【每日一题】 UVA

https://cn.vjudge.net/problem/UVA-11809

题意：很长orz

题解：算一下输入范围，发现用double是读不进来的，在这里wa了半天，（double 1e300  longdouble 1e4000）这题会1e20201780 orz

所以分别读入mantissa a和 exponent b,然后取对数得到一个等式：log(a) + b*log(10)==log(m) + e * log(2),其中m，e是答案，因为范围很小，可以直接二重循环暴力找。打表可以优化一点。
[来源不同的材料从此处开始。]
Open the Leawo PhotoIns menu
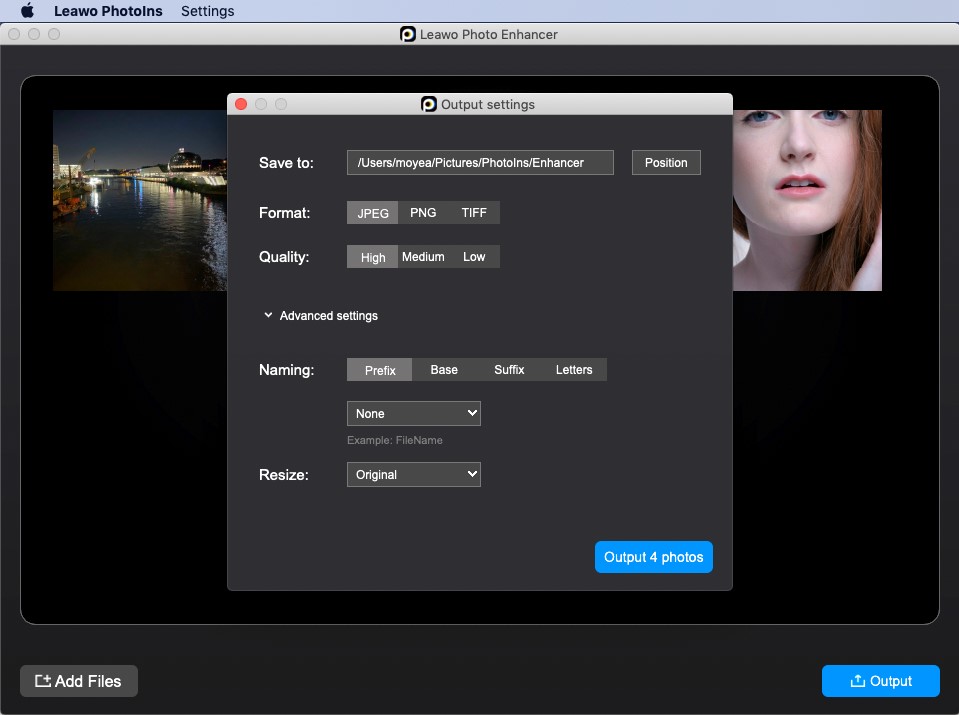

坑：标程是用公式的 ，懒得推，虽然我一开始也是用公式。。。

 常识性错误，不知道c++里写作log读作ln，卡了半天 orz

#include<iostream>
#include<string>
#include<cstring>
#include<cmath>
#include<cstdio>
#include<cstdlib>
#include<stdio.h>
#include<algorithm>
#include<set>
#include<bitset>
using namespace std;

#define rep(i,j,k) for(int i = (int)j;i <= (int)k;i ++)
#define per(i,j,k) for(int i = (int)j;i >= (int)k;i --)
#define debug(x) cerr<<#x<<" = "<<(x)<<endl
#define mmm(a,b) memset(a,b,sizeof(a))
#define pb push_back
#define eps 1e-7int main()
{
     double a,b;    
    while (~scanf("%17lfe%lf",&a,&b)&&(b || a)) {
         a = log(a) + b*log(10);
        rep(i, 1, 30)rep(j, 0, 9) {
             double m = 0, e = 0;
            rep(jj, 0, j)m += 1, m /= 2;
            rep(ii, 1, i)e *= 2, e += 1;
            if (abs(a- log(m) - e * log(2))<eps)cout << j << ' ' << i << endl;

        }
    }
    
}
/*
5.699141892149156e76
9.205357638345294e18
0e0

5 8
8 6


6.741349255732847e307
1.937500000000000e0
8.970910077290883e307
2.734479740168092e20201780
5.443088840828674e2465
7.100722886226033e80807123
7.499999999999997e0
4.461493107584252e4931
7.930743765436021e78912
1.638399999999996e4
6.284909967160199e153
5.794969071594055e40403561
7.874999999999996e0
7.049550013794259e78912
5.205075292180178e4931
2.094479696316021e323228496
5.999999999999998e0
7.513237239003285e19727
2.065788087458129e323228496
5.112881885711930e2465

1 10
4 1
8 10
0 26
8 13
6 28
3 2
1 14
5 18
0 4
3 9
4 27
5 2
2 18
2 14
8 30
1 2
1 16
5 30
3 13
*/

wa的代码

#include<iostream>
#include<string>
#include<cstring>
#include<cmath>
#include<cstdio>
#include<cstdlib>
#include<stdio.h>
#include<algorithm>
using namespace std;

const double eps = 1e-4;
int main()
{
    double a,b;
    while (cin>>a&&a))
    {
        int cnt = 0, cnt2 = 0;
        a = a * pow(10, b);
        while (abs(a -1)> eps)a/=2,cnt++;
    
        cnt++;
        while (cnt)cnt >>= 1, cnt2++; cnt2--;
        cnt = 0;
        while (abs(a-1/2)>eps)
            a *= 2, a -= 1, cnt++; cnt--;
        cout <<cnt<<' '<< cnt2<<endl;
}
    
    return 0;
}
/*

5.699141892149156e76
9.205357638345294e18
0e0

*/